## Records for the exercise
::::::

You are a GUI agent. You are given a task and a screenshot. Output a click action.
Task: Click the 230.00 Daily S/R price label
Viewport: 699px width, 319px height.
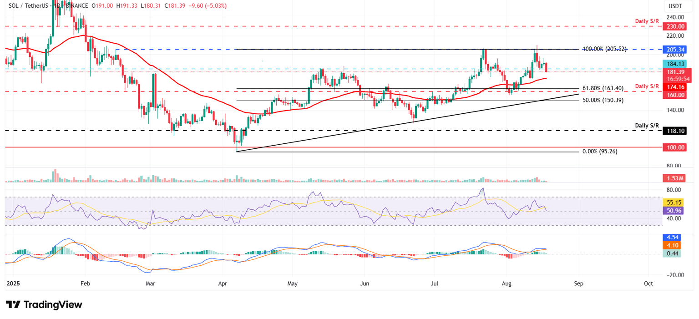coord(675,26)
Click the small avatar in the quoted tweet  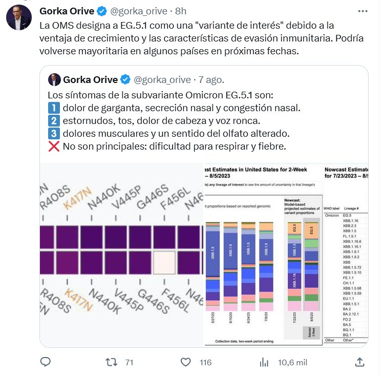coord(54,79)
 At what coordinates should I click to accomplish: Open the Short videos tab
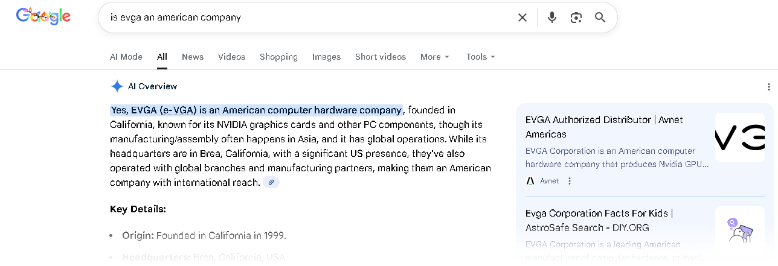381,57
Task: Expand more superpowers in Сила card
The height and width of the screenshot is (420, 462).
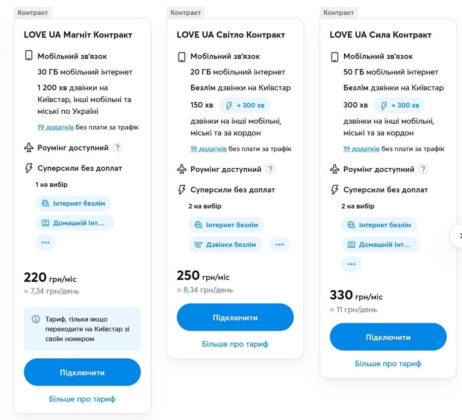Action: pos(352,264)
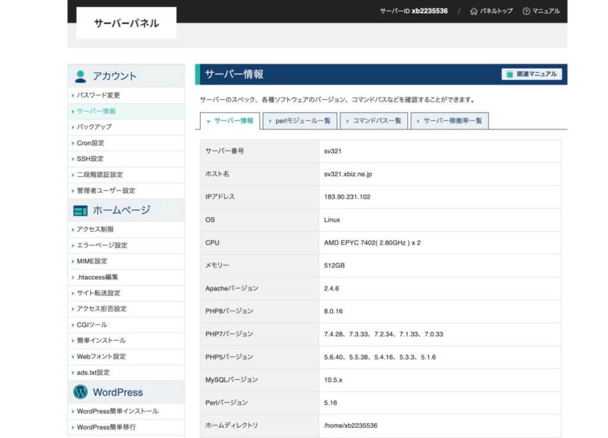Open 二段階認証設定 in sidebar
608x438 pixels.
click(100, 174)
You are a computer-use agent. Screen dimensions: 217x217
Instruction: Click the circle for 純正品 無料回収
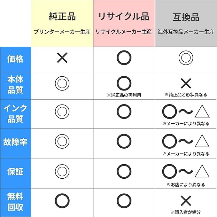coord(62,200)
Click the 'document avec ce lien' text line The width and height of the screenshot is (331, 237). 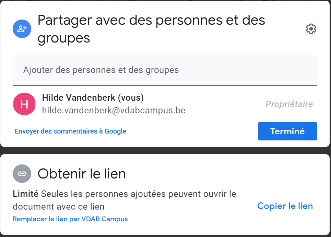point(59,207)

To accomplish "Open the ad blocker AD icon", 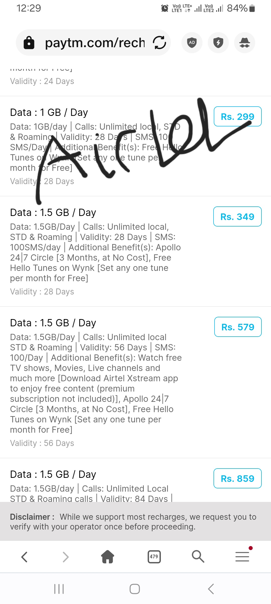I will point(192,43).
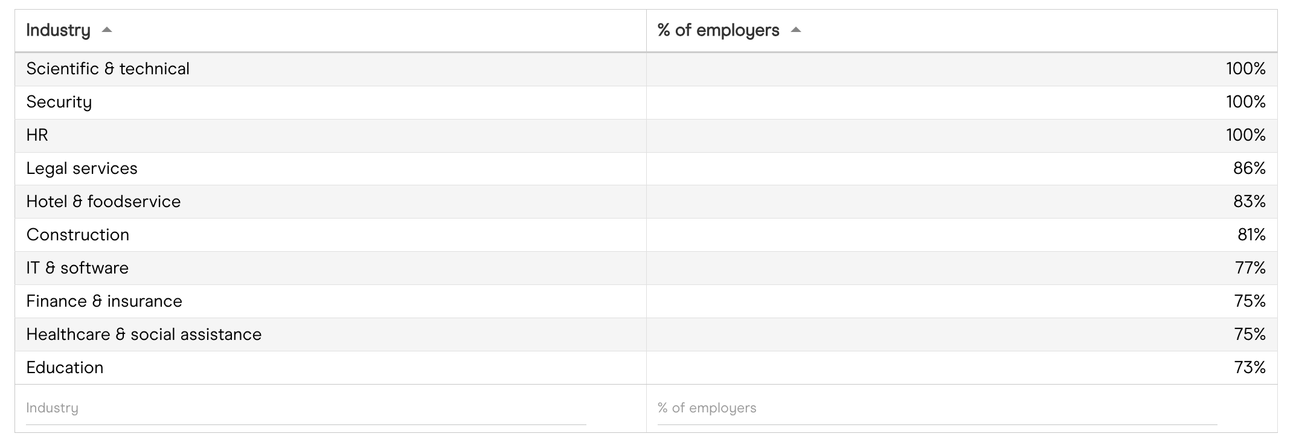Select the Security industry row
The width and height of the screenshot is (1296, 448).
(59, 102)
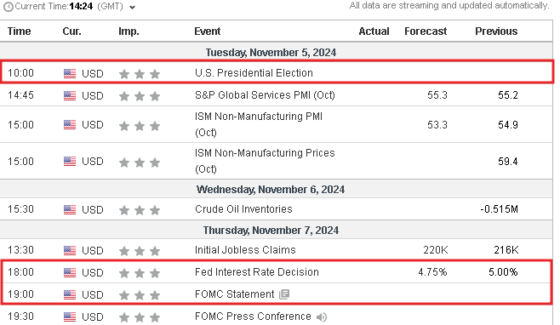Click US flag on S&P Global Services PMI row
The width and height of the screenshot is (560, 325).
click(70, 96)
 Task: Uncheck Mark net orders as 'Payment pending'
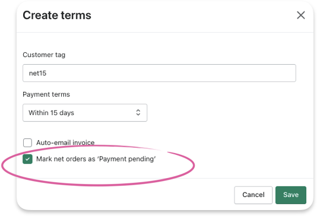tap(27, 159)
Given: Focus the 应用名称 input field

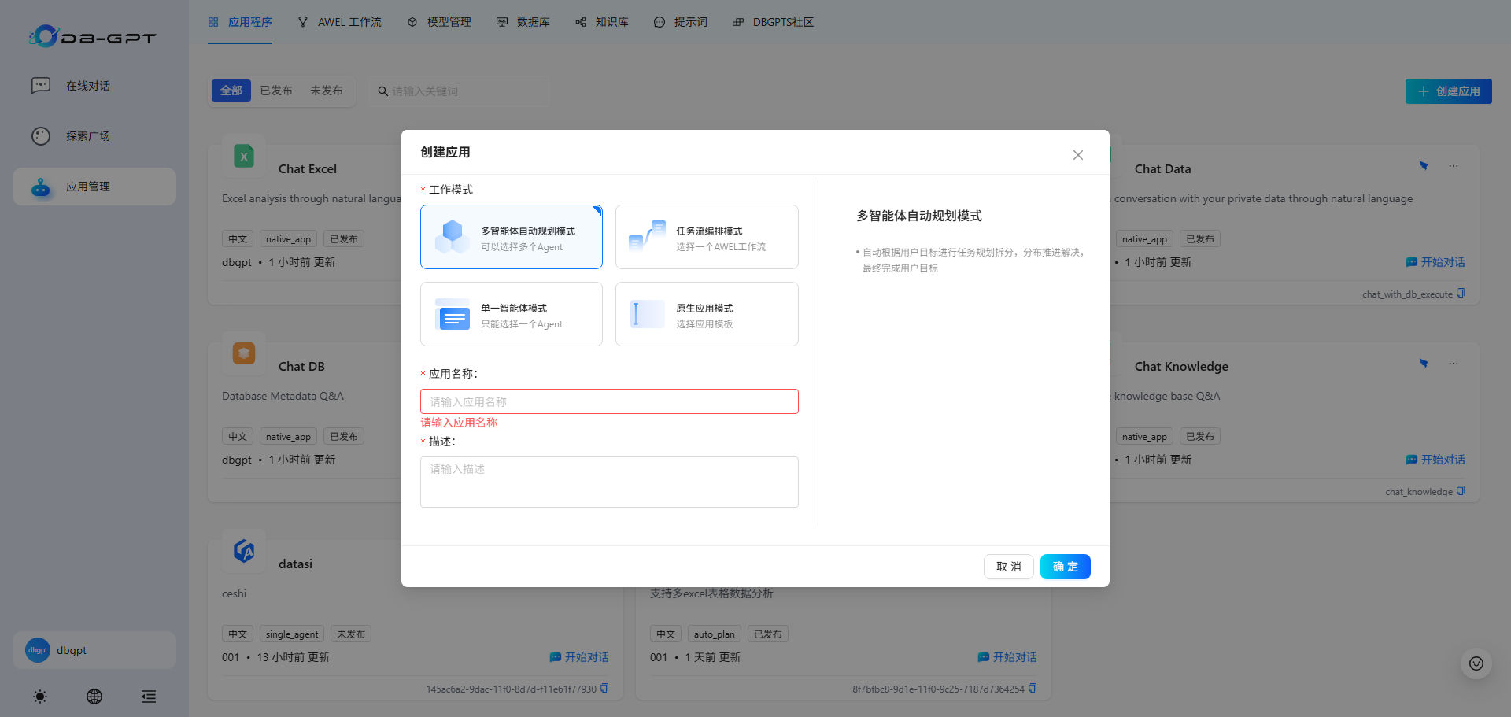Looking at the screenshot, I should [609, 401].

::::::

Using the listing above, say how many of its lines include "agent", offering nothing besides the number.

2